Young men think old men are fools, but old men know young men are fools.
George Chapman
I have just sat through a 60 Minutes segment about a 17 year old girl who had her heart and lungs replaced with incompatible organs. She was type O and the donated organs were type A. If she was type A and the organs were type O, everything would probably have been all right, but the opposite was true, so she died despite all efforts to rectify the mistake by removing and replacing the incompatible organs.
This brought me back to a very personal experience during World War II. After army medical basic training, I was assigned to the 99th General Hospital. They sent me to laboratory technicians school at Walter Reed Hospital for 3 months. The unit then went to England to received casualties from the Normandy invasion of France. From there we went to Reims, France, where we occupied a hospital building. I was 20 years old.
I was doing a crossmatch for two patients who needed blood transfusions. The procedure is a simple one, and it is probably still done the same way. The patients red blood cells are mixed with the donor's serum, and the donor's cells are mixed with the patient's serum. After a suitable time interval, the mixtures are examined under a microscope for any clumping of the red cells. If no clumping occurs, the match is considered compatible. This was a procedure that I had done many times. In this case, I found that the matches were compatible. However, in the process of recording the numbers on the bottles of blood, I got them mixed up. If the transfusions had been performed as I had set them up, it probably would have killed one of the recipients. Fortunately, the pathologist checked the numbers and caught the error.

Study questions:
(1) Reproduce, word for word, the part of the blood-crossmatch memoir that opens with the words containing "Young men think" and closes with "the incompatible organs.".
(2) Condense the paragraph of the blood-crossmatch memoir beginning "This brought me back to a very personal experience" into a short bulleted list that keeps its main facts.
(3) Pick up the blood-crossmatch memoir after its last sentence and carry it forward.

Material shown:
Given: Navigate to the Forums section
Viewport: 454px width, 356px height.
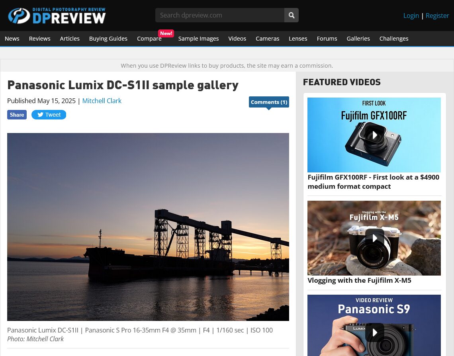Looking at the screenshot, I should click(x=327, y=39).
...
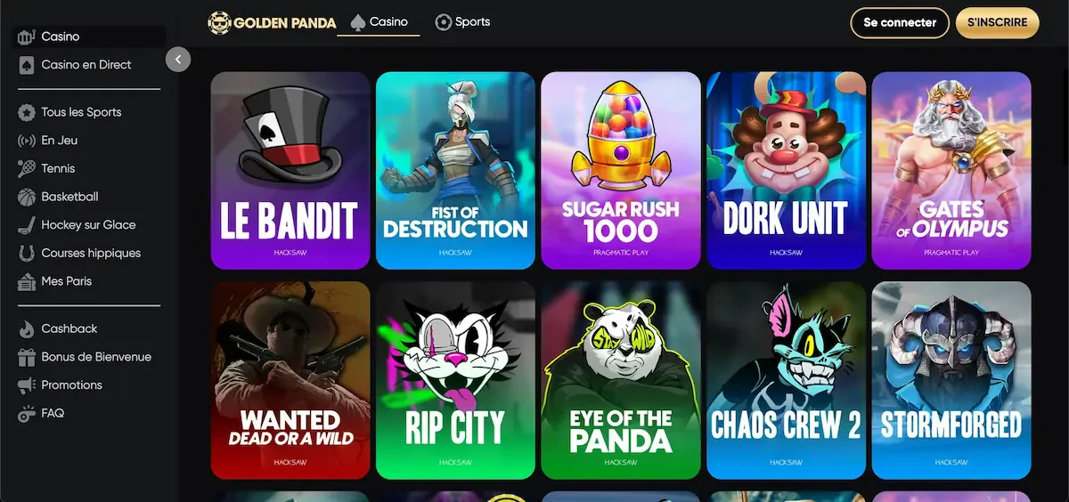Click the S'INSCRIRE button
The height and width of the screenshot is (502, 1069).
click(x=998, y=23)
---
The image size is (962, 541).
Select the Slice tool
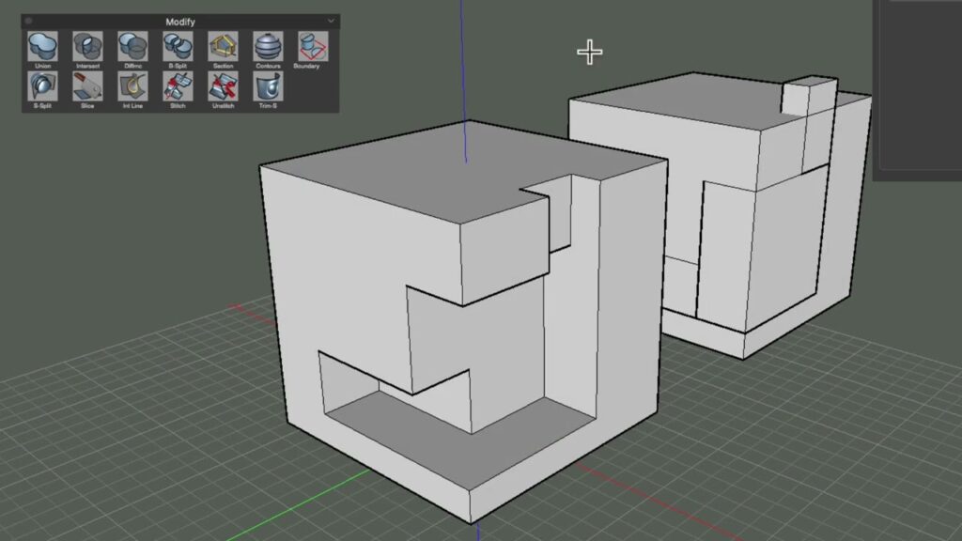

Answers by item number:
(1)
Young men think old men are fools, but old men know young men are fools.
George Chapman
I have just sat through a 60 Minutes segment about a 17 year old girl who had her heart and lungs replaced with incompatible organs. She was type O and the donated organs were type A. If she was type A and the organs were type O, everything would probably have been all right, but the opposite was true, so she died despite all efforts to rectify the mistake by removing and replacing the incompatible organs.

(2)
- Recalls a personal experience from World War II
- After army medical basic training, assigned to the 99th General Hospital
- Sent to laboratory technicians school at Walter Reed Hospital for 3 months
- Unit went to England to receive casualties from the Normandy invasion of France
- Then moved to Reims, France, occupying a hospital building
- Age at the time: 20

(3)
I was shattered at the thought that I had committed a potentially fatal error. I went to the company commander and asked to be transferred from the laboratory. He said that all he could transfer me to was latrine duty. I said "I'll take it." After spending some time cleaning toilets, I ended up back in the lab.
Pathologist George Tolstoy was a wise old man (He must have been around 40 years of age). He made it a laboratory rule that before any blood for transfusion left the lab, it had to be checked by either himself Major Tolstoy, or Private Pilgrim. He knew that I would never make that same mistake again and that I would detect it if anyone else made a similar mistake.
Everyone involved in the death of that girl will have it on his conscience for the rest of his life. Every person involved will say to himself that if only he had double checked, she might be alive today. Those people will never make that same mistake. Neither will anyone else involved with organ transplant. Doing cross matches, as they do with blood, will probably become a routine procedure, if it isn't routine already.
Because of past mistakes, clerical errors have been made very unlikely in blood transfusion because no one transcribes numbers any more. They now use pre-printed labels. This was because someone had killed a patient in the past as a consequence of a clerical error. Now, as a consequence of the death of that girl, it is extremely unlikely that a similar mistake will be made in the future.